(Stored data entries)
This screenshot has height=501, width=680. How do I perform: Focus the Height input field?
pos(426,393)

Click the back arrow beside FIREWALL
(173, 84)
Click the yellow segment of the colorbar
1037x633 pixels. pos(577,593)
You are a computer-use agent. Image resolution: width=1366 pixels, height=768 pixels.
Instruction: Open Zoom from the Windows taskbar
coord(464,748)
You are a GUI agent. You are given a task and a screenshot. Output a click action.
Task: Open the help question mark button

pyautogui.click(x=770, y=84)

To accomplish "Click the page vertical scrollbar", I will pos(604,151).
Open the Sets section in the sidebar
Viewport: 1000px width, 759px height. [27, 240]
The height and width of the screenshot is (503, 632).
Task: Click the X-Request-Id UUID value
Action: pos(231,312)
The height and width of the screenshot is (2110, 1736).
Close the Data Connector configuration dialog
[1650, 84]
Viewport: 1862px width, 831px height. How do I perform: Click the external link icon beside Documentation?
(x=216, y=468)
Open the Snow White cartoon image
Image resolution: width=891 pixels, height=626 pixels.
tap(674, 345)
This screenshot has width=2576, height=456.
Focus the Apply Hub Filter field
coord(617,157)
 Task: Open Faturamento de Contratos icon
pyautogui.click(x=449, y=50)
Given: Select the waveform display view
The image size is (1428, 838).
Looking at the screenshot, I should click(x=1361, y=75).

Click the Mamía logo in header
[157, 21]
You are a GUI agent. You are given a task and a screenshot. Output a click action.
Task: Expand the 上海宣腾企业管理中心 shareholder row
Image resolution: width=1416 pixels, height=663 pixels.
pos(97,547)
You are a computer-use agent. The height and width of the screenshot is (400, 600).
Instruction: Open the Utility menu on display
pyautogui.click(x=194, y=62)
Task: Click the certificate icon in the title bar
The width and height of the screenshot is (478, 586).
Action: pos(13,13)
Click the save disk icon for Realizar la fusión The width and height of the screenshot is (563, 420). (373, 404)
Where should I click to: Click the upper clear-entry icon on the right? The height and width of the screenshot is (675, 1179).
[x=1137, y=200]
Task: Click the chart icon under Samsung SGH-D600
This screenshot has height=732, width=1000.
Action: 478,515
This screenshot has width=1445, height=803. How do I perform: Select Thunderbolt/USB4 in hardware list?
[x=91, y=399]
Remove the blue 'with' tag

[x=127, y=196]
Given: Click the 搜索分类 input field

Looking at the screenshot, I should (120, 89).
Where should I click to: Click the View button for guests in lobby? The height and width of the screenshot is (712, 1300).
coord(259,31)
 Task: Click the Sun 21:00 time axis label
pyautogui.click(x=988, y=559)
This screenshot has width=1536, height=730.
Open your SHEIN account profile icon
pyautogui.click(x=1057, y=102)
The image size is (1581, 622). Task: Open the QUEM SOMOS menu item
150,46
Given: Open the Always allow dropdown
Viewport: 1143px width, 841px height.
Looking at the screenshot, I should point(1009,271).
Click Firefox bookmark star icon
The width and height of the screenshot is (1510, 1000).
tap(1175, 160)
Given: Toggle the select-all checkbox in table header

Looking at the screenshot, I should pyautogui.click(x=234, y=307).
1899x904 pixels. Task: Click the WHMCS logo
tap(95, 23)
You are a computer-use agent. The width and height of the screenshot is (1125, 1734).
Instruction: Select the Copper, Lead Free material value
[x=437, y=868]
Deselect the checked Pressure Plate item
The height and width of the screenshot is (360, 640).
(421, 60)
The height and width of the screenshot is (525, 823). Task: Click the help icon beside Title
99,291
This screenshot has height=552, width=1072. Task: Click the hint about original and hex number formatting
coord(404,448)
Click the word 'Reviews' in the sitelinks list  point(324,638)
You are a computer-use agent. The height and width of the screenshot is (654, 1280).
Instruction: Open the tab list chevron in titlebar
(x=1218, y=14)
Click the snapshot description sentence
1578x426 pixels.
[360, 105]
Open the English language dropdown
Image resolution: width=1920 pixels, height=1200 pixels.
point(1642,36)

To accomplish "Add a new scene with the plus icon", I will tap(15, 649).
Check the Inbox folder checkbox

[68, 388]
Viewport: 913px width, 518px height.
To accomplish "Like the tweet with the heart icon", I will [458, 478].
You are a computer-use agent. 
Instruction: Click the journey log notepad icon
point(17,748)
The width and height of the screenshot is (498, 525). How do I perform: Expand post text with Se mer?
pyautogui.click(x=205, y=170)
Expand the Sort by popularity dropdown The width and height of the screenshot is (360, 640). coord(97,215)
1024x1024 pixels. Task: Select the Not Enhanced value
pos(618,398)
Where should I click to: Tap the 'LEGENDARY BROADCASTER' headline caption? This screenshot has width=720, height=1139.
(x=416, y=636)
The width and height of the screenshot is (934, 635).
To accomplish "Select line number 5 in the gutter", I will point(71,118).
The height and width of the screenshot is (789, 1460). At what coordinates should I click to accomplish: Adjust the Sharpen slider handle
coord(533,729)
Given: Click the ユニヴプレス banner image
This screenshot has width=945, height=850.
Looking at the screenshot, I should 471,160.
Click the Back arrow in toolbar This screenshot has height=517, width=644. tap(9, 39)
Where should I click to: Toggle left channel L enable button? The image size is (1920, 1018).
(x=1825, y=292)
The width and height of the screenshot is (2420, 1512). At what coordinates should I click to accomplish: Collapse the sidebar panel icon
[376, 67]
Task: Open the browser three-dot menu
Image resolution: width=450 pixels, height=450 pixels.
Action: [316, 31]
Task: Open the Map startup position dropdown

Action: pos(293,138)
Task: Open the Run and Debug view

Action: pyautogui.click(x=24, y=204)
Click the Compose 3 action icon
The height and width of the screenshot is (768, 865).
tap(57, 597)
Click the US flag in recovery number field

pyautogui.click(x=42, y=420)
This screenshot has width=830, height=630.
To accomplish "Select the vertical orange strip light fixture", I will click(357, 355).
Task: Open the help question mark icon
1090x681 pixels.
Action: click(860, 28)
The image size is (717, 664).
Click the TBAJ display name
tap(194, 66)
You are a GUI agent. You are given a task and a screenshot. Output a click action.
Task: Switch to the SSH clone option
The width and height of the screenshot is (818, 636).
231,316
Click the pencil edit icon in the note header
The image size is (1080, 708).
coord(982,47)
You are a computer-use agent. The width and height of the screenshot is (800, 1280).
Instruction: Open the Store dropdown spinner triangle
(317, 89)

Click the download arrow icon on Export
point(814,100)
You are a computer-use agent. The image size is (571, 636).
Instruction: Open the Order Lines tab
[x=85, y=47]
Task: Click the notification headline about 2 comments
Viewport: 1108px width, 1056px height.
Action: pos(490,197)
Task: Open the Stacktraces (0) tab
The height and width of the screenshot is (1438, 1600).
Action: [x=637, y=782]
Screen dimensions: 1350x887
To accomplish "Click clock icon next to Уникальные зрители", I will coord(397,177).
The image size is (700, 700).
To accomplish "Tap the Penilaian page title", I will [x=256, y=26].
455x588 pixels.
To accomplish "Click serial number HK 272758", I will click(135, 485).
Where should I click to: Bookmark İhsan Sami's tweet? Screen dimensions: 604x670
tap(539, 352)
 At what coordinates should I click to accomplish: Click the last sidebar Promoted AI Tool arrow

→ **Task goal**:
Transcribe the lines from the first line of the records through the line that contains "Open the Snow White cartoon image", both included, and add nothing else.

→ **Response area**:
This screenshot has height=501, width=680. How do I perform: Focus the Height input field?
pos(426,393)

Click the back arrow beside FIREWALL
(173, 84)
Click the yellow segment of the colorbar
1037x633 pixels. pos(577,593)
You are a computer-use agent. Image resolution: width=1366 pixels, height=768 pixels.
Instruction: Open Zoom from the Windows taskbar
coord(464,748)
You are a GUI agent. You are given a task and a screenshot. Output a click action.
Task: Open the help question mark button

pyautogui.click(x=770, y=84)

To accomplish "Click the page vertical scrollbar", I will pos(604,151).
Open the Sets section in the sidebar
Viewport: 1000px width, 759px height. [27, 240]
The height and width of the screenshot is (503, 632).
Task: Click the X-Request-Id UUID value
Action: pos(231,312)
The height and width of the screenshot is (2110, 1736).
Close the Data Connector configuration dialog
[1650, 84]
Viewport: 1862px width, 831px height. How do I perform: Click the external link icon beside Documentation?
(x=216, y=468)
Open the Snow White cartoon image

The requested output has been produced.